Ironie du sort, une demi-douzaine de blouses blanches ont vécu l’inconfort de devoir héler… une «assistance médicale» au micro, pour soulager un spectateur qui a manifestement peu goûté aux cinq premières heures d’attente sur ses deux jambes. (Les malaises vagaux, comme les promesses, sont monnaie courante dans les meetings américains.)
Texas doctor, "There is no place for Donald Trump in my exam room." pic.twitter.com/r9cUeEhODe
— Sarah Reese Jones (@PoliticusSarah) October 26, 2024
Il faut avouer que la recette du rallye de vendredi était risquée. Faire monter la mayonnaise dans l’attente de Beyoncé, en alternant les témoignages poignants d’Américaines contraintes d’accoucher après un inceste et les gros décibels hip-hop pour secouer les popotins.
À 21h30, le pauvre DJ a même dû se résoudre à combler trente bonnes minutes de vide, armée d’un pot-pourri des soirées Ibiza des années 2000. On se serait cru à un concert de Nicky Minaj à Miami ou dans un rayon d’Ikea, tant il a fallu meubler.
Suffisant pour dégonfler la motivation des 22 000 Beyhives (les fans de pop stars ont toujours un petit surnom)? Négatif capitaine! Et c'est la force des rallyes organisés dans des stades: les gradins de football incitent au bain d'allégresse.
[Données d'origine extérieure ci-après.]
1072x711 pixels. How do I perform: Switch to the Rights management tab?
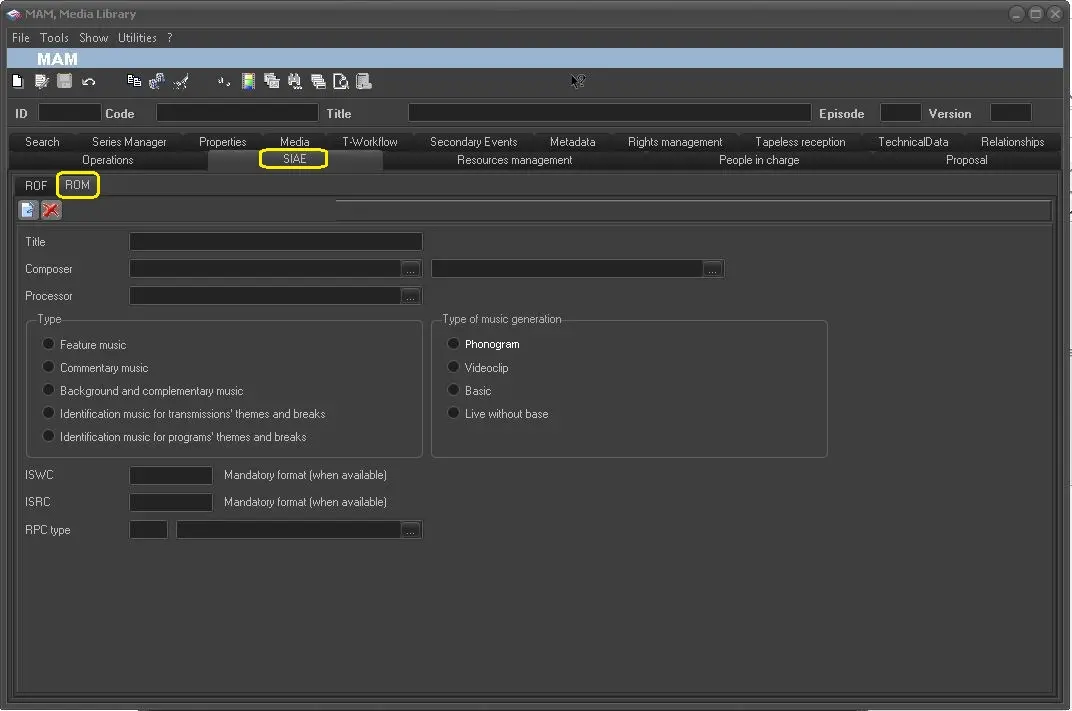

Mais soudain, disons plutôt 7h15 après l'ouverture des portes, Beyoncé a enfin brisé l'interminable suspens à 22h15, accompagnée de sa copine des Destiny's Child, Kelly Rowland.
Beyoncé has arrived 👑 pic.twitter.com/TXpPRvJM5m
— Kamala HQ (@KamalaHQ) October 26, 2024
Beyoncé? Vraiment? Disons plutôt la citoyenne américaine Beyoncé Giselle Knowles-Carter. La chanteuse, la reine, la patronne du R'n'B, a laissé la robe à paillettes et les décibels au vestiaire, pour délivrer un message court, mais très bien charpenté.
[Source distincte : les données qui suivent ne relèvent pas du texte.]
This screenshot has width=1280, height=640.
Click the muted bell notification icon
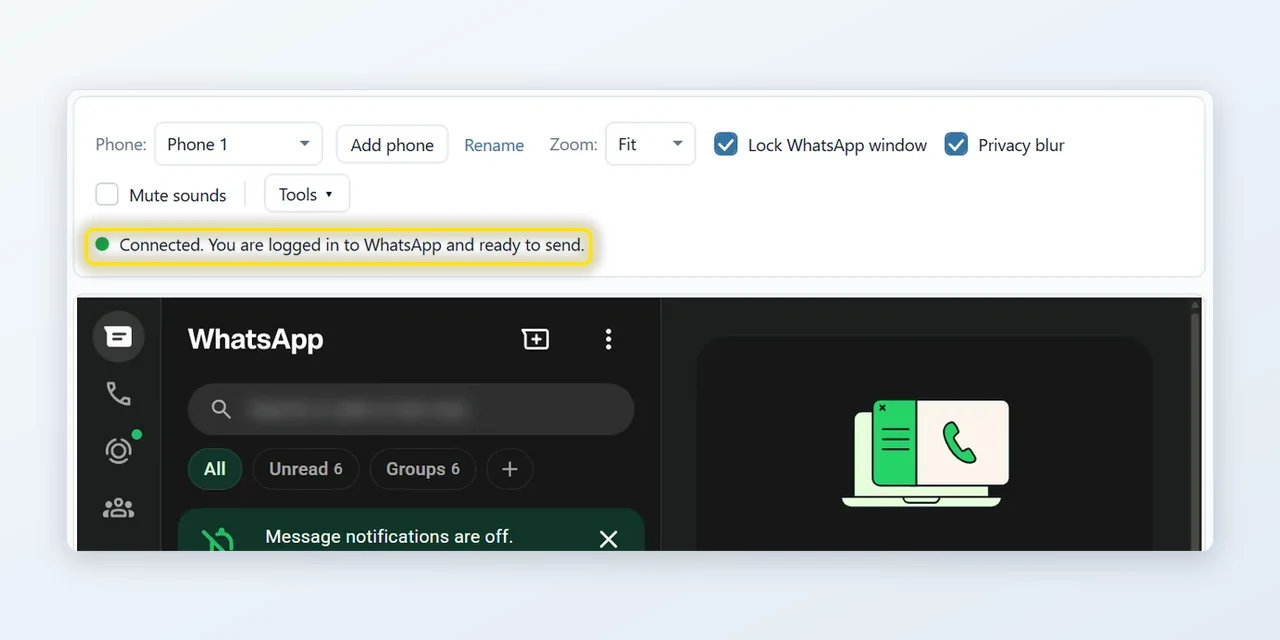pos(218,540)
Beyoncé: "Our voices sing a song of unity, of dignity and opportunity." pic.twitter.com/dviVijunCi
— CAP Action (@CAPAction) October 26, 2024
Au grand dam de milliers de fans, Beyoncé n'a pas poussé la chansonnette. Mais, comme pour atténuer la (grosse) déception, la star a enchaîné les métaphores pour affirmer qu'il «est temps pour l'Amérique de chanter une nouvelle chanson».
Une astuce rhétorique qui n'a pas eu pour effet de rassasier les fans de Queen B. Sur les réseaux sociaux, on est allé jusqu'à la traiter de «sociopathe», pour avoir évoqué le projet de «chanter une nouvelle chanson», sans daigner s'y coller. Et la fureur n'a pas attendu le speech de Kamala Harris pou inonder les réseaux sociaux.
“it’s time to sing a new song!” so do it @Beyonce pic.twitter.com/XuD4U4rrh5
— Lex (@uhlexiswarren) October 26, 2024
Me everytime Beyoncé said the words “sing” and “song” during her speech pic.twitter.com/toCmFDqGxz
— Ólayinka (@OlayKnowless) October 26, 2024
Beyoncé a décidé de ne pas chanter pour ne pas risquer d'étouffer son message. La stratégie, en soi, n'aurait pas été mauvaise si elle l'avait démoulé un mois plutôt. Bien sûr, vendredi soir, la star a soutenu officiellement la campagne de Kamala Harris et, vu sa formidable popularité, c'est une excellente nouvelle pour la campagne démocrate.
Mais à dix petits jours d'une élection présidentielle qui se joue dans un cul-de-sac, quand on sait qu'une bonne partie des Américains ont déjà voté, la musique voyage mieux que les mots. Et la vice-présidente aurait eu grandement besoin d'un Freedom qui raisonne dans un stade texan et sur tous les téléphones portables des jeunes électeurs américains.